OpenAI is leaning toward delaying its initial public offering until 2027 rather than accept a lower valuation, according to a report in The New York Times, a sign that volatility in technology stocks is giving even the most prominent name in artificial intelligence reason for caution. The company has confidentially filed to go public and is targeting a valuation of as much as $1 trillion.
According to the report, advisers presented OpenAI's executives with two options: wait until 2027 to go public at the desired valuation, or lower the target in order to list sooner. Chief executive Sam Altman reportedly rejected the idea of cutting the figure, making clear that any reduction to the trillion-dollar goal was, in effect, a non-starter. The company's chief financial officer, Sarah Friar, has separately signaled a 2027 timeline to some associates.

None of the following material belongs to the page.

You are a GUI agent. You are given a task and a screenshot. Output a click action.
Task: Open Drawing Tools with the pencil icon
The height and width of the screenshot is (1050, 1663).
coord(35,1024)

Bankers advising on the offering cautioned that recent turbulence in tech shares — and the choppy aftermath of SpaceX's record-setting debut — could dampen the enthusiasm of retail investors for a deal of this size. A trillion-dollar valuation would rank among the largest ever sought by a newly public company, and pulling it off requires a market willing to pay a steep premium for future growth at a moment when investors are increasingly questioning the economics of AI.

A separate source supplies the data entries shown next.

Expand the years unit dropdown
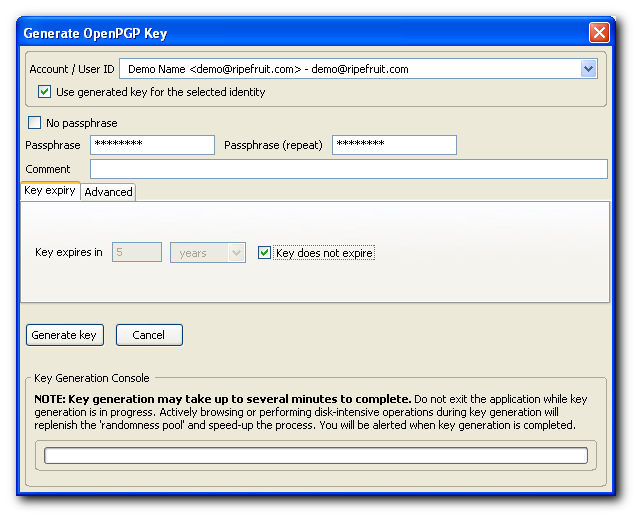This screenshot has height=513, width=633. pos(208,253)
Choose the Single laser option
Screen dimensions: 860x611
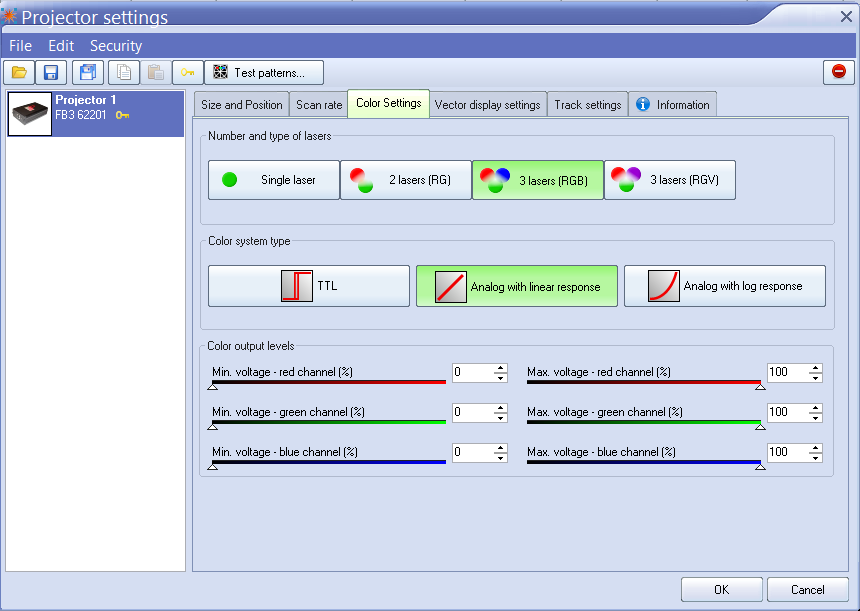[x=274, y=180]
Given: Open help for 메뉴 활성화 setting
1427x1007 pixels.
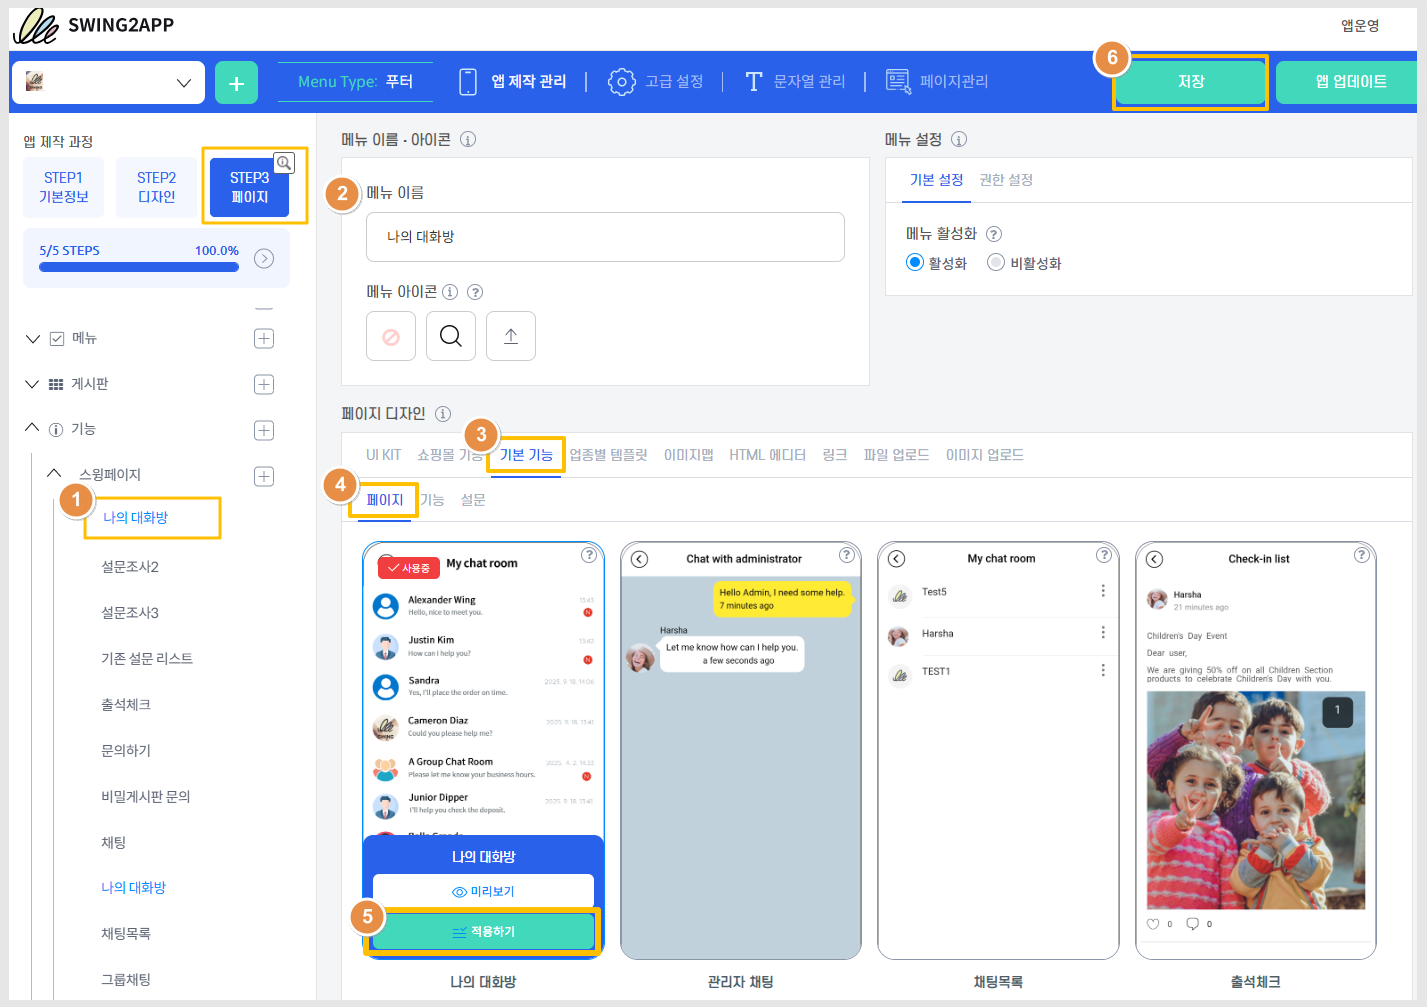Looking at the screenshot, I should coord(994,234).
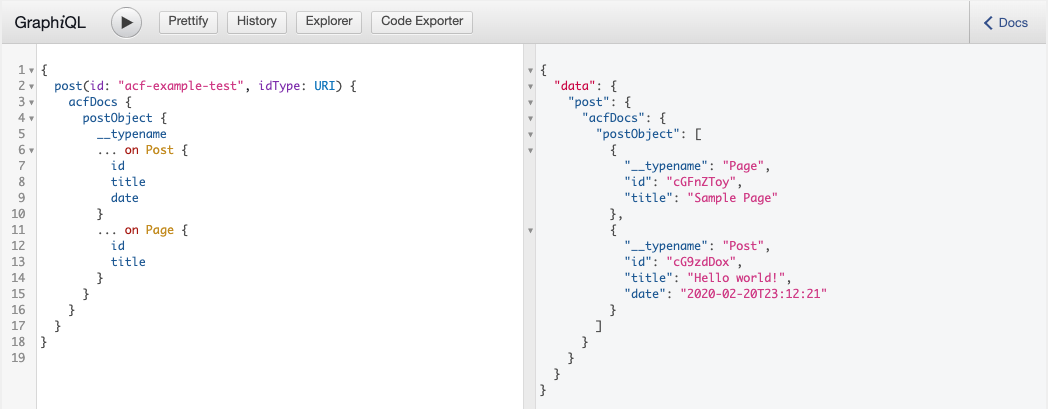Collapse the postObject selection at line 4
The height and width of the screenshot is (409, 1048).
(31, 118)
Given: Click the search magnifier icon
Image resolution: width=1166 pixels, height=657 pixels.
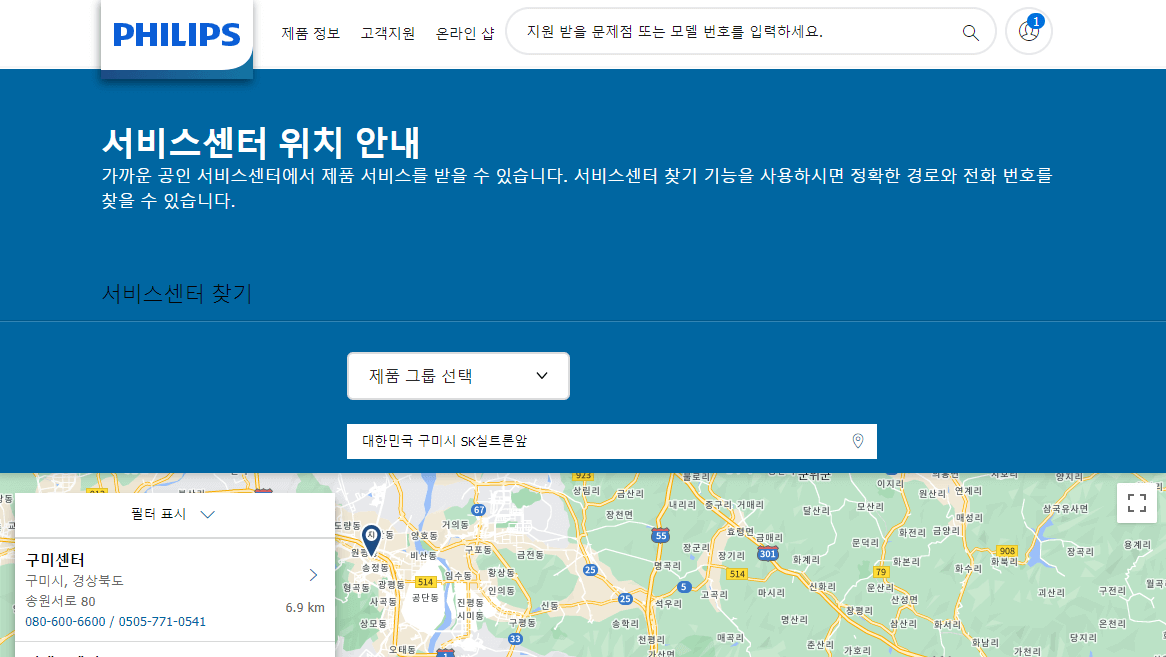Looking at the screenshot, I should click(x=969, y=31).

The calculus is straightforward. A delayed debut would give OpenAI more time to strengthen its financial position and to convince investors that its rapid revenue growth can justify one of the highest valuations ever attached to a listing. Going out now, at a lower price, would mean locking in a number Altman appears unwilling to accept — and potentially signaling weakness in the very AI narrative OpenAI embodies.

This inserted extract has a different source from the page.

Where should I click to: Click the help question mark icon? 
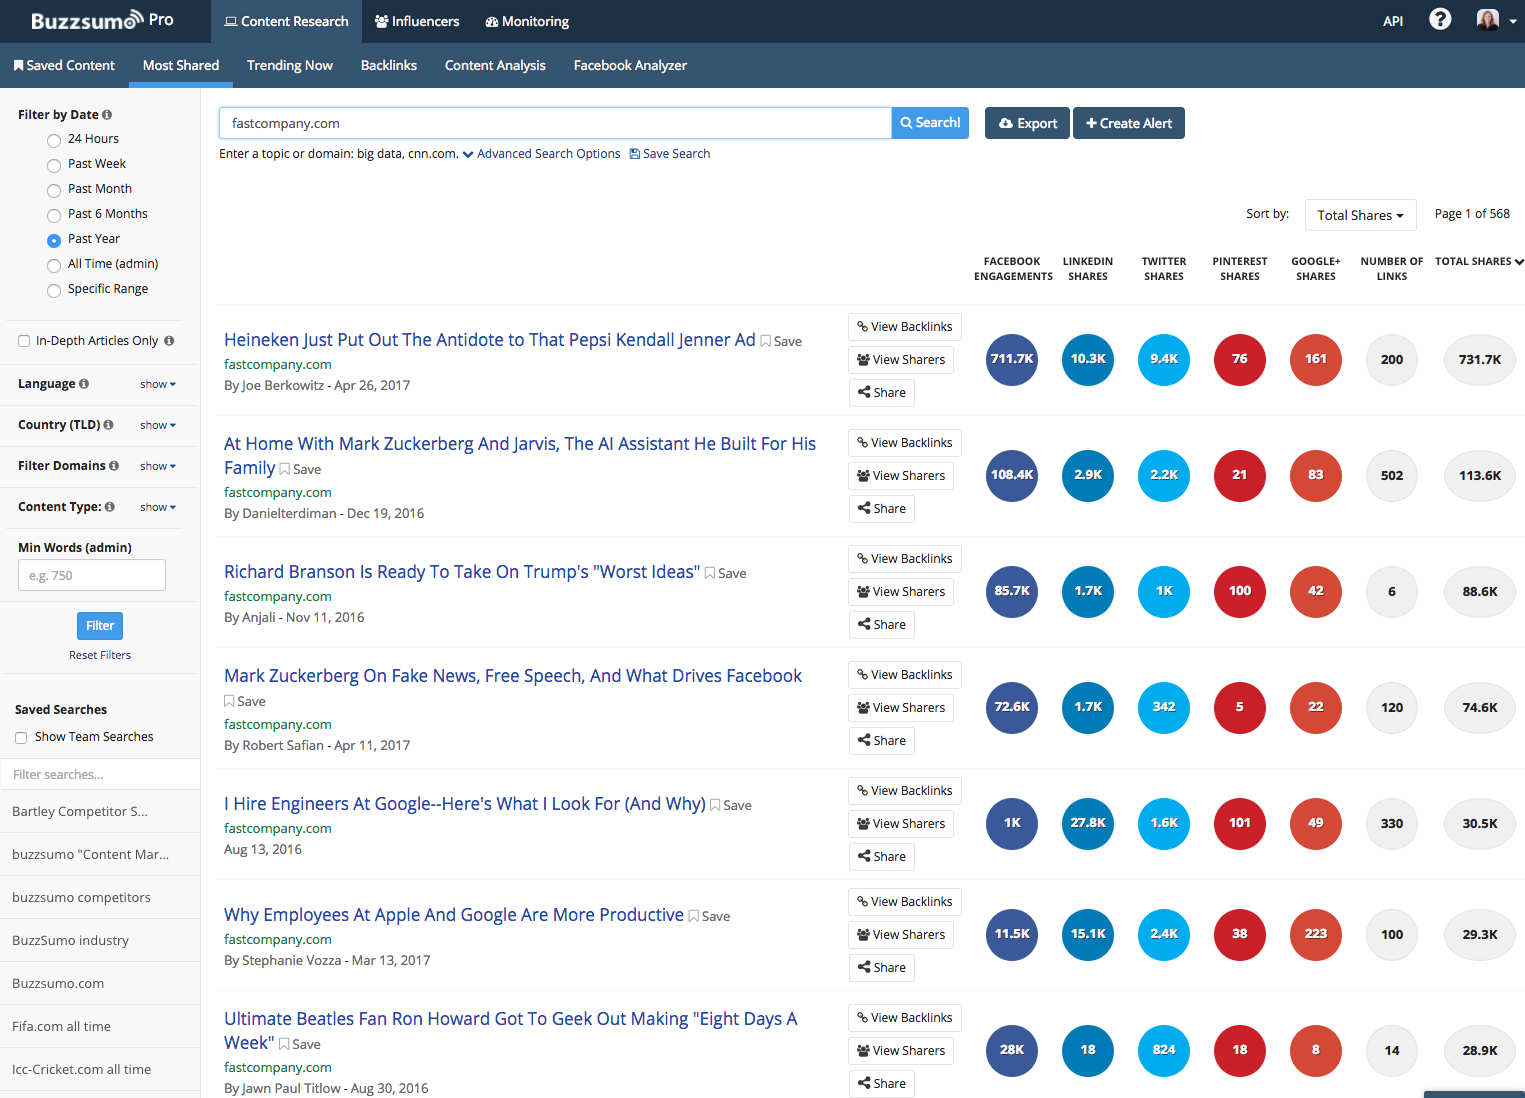pyautogui.click(x=1439, y=20)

The deliberations land against a darkening backdrop for technology stocks. A global selloff this week, fueled by worries over the soaring cost of AI data centers, has dragged down chipmakers and AI-linked shares from Wall Street to Seoul, and the report of OpenAI's potential delay itself weighed on sentiment. For a company whose fortunes are synonymous with the AI boom, the market's mood is not an abstraction but a direct input into when and how it can raise public money.
Complicating the picture is OpenAI's unusual relationship with Washington. The Trump administration has asked the company to stagger the rollout of its newest model over security concerns. Altman told employees that OpenAI would release its upcoming GPT-5.6 model through a limited preview for selected partners, with the government 'approving access customer by customer during this preview period' — an arrangement that underscores how entangled the company's commercial plans have become with national-security oversight.
OpenAI's path to the public markets has been closely watched as a bellwether for the entire AI sector. Its decision on timing will be read as a verdict on whether investors are still willing to underwrite the industry's enormous ambitions, or whether the period of paying any price for AI exposure is giving way to harder questions about returns.
For now, the company appears inclined to wait. Should it hold to a 2027 listing, OpenAI would buy itself time to let both its financials and the market mature — a bet that patience will be rewarded with the trillion-dollar debut Altman is determined not to discount.